“The floor is very slippery here,” said Theo Jansen, helpfully positioning his foot against a flailing leg of Animaris Suspendisse as it uncannily propelled itself across the floor of the Exploratorium.
The Netherlands-based Jansen was in town to celebrate the opening of Strandbeest: The Dream Machines of Theo Jansen, a traveling exhibition organized by the Peabody Essex Museum of Salem, Mass. that brought the “dream machines” to the Bay Area for the first time. Animaris Suspendisse is used to moving across the hard-packed sands of Dutch beaches, not a museum’s polished concrete floor.

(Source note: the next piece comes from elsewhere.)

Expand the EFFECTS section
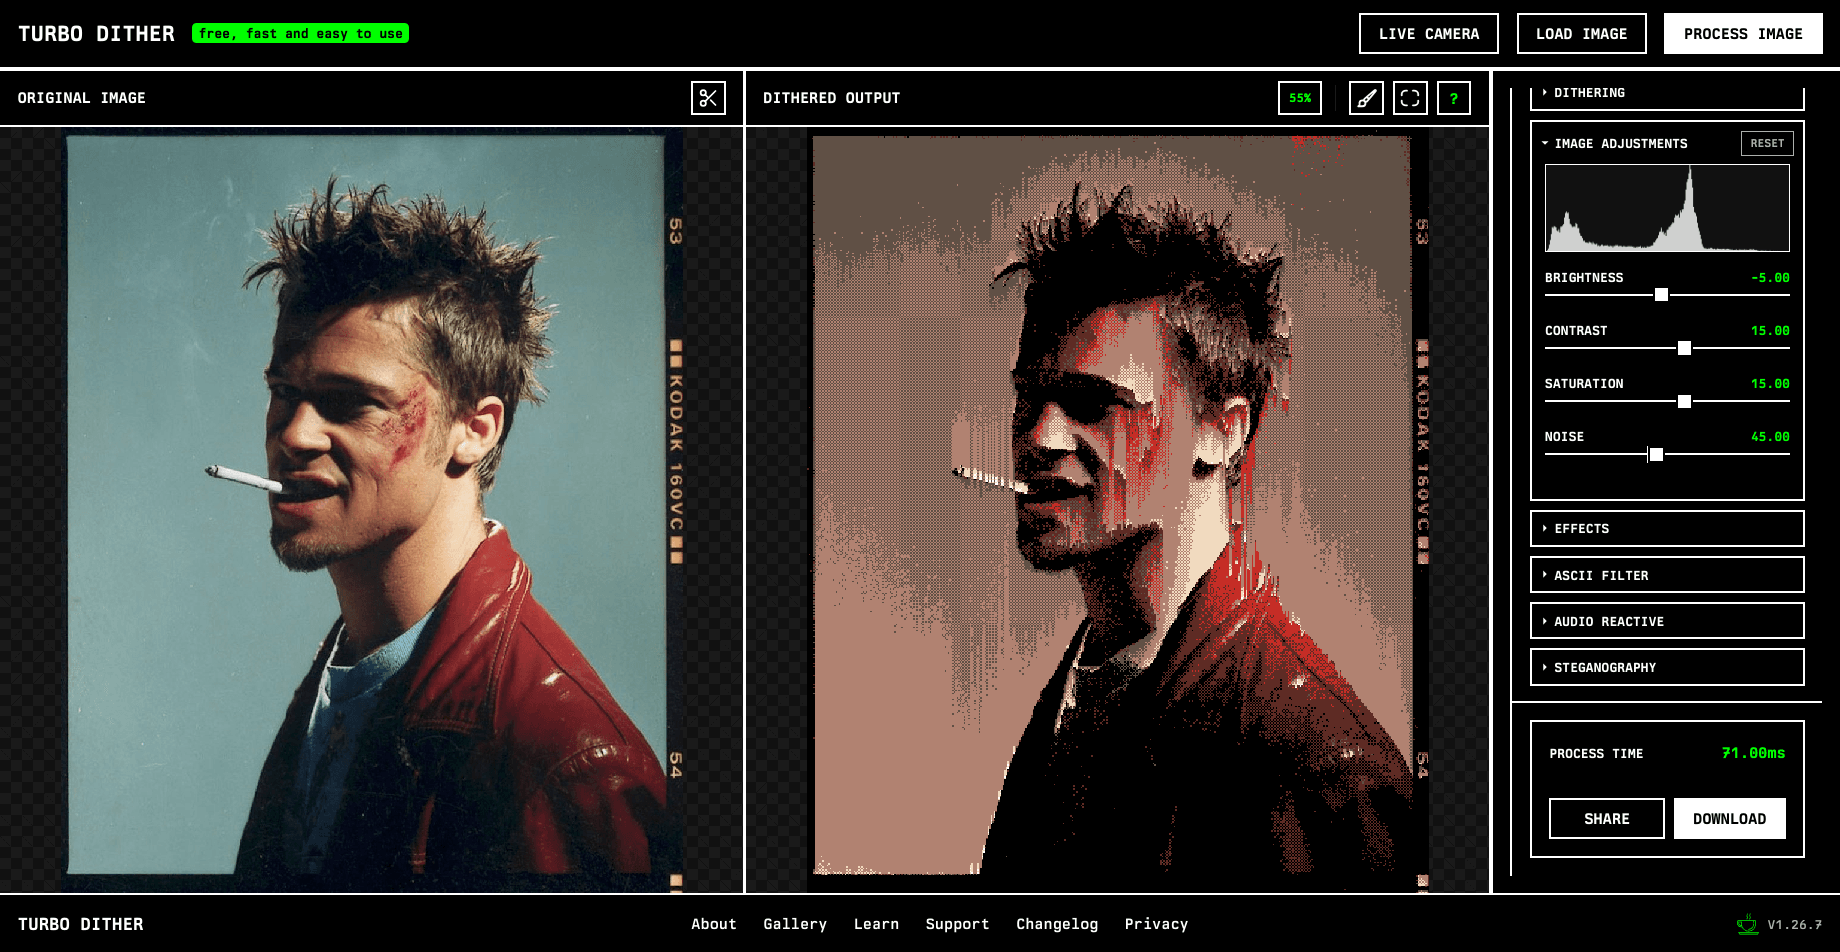1840x952 pixels. [1666, 528]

Resembling a cross between a Leonardo da Vinci flying machine and a plastic Erector Set, Suspendisse is the latest and largest strandbeest to date, measuring in at 43 feet of PVC tubing, rubber tubes, zip ties, plastic bottles and rip-stop nylon sails.
Jansen began building the beests in 1990, prompted by the idea of creating a herd of machines that might be able to autonomously repair the Netherlands’ eroding coastline by moving sand from the surf zone to the dunes farther inland, continuously. In the nearly three decades since, the strandbeests have evolved over distinct periods of time — mapped on an Exploratorium wall — to become animated skeletons propelled by the wind, capable of storing compressed air and able to sense their positions on the beach by testing the hardness of the ground and the depth of the water.
As for their intended purpose? The Exploratorium wall text explains, “The strandbeests did what any creature would do — they ignored human interests and pursued their own: survival and proliferation.” In other words, the beests are less interested in saving the Dutch coastline than they are in taking long walks on the beach.